◆ Your instructions: Lay out the entries starting at the line containing "This screenshot has width=2034, height=814." and ending at the line containing "(x=1061, y=143)" as a two-column CSV with the headers instruction and response, one row per entry. Put each entry's text and its answer in a single quoted field apiece, replacing line breaks with spaces.

◆ Records supplied:
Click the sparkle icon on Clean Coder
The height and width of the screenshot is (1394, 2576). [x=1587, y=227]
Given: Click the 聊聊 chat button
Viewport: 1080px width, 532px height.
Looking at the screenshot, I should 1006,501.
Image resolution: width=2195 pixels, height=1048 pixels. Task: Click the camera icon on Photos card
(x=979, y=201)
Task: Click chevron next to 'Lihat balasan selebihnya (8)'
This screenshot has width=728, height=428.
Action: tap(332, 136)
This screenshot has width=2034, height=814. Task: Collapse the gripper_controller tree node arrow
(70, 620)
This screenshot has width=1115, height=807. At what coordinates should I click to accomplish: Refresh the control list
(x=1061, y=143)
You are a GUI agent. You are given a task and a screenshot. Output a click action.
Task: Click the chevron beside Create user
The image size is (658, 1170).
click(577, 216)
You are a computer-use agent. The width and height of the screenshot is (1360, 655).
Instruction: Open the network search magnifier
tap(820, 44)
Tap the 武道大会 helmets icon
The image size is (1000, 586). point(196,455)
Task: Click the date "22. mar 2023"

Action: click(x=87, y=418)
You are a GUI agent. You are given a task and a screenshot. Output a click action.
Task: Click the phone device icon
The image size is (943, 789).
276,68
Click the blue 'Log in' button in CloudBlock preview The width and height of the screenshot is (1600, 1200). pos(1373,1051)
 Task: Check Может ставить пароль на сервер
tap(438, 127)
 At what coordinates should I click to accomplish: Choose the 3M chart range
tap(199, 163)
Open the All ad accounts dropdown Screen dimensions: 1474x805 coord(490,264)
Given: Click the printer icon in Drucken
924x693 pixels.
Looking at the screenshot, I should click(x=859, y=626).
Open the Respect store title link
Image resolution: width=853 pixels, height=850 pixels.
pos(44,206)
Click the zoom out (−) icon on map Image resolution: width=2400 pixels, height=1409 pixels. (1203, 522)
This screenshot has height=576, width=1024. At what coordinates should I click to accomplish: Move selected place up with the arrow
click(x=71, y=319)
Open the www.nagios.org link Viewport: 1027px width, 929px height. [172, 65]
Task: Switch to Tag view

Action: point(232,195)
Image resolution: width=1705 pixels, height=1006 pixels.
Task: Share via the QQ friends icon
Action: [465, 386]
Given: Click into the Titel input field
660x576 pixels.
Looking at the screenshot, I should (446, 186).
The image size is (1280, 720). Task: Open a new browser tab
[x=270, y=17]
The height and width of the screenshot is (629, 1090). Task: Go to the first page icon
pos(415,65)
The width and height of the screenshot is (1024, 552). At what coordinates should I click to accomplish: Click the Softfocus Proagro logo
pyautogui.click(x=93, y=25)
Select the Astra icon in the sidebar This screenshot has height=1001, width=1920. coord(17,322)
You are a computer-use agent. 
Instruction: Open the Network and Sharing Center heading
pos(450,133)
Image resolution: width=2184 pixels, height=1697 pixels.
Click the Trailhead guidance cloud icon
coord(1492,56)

◆ Task response:
instruction,response
"This screenshot has width=2034, height=814. Task: Collapse the gripper_controller tree node arrow","(70, 620)"
"This screenshot has width=1115, height=807. At what coordinates should I click to accomplish: Refresh the control list","(x=1061, y=143)"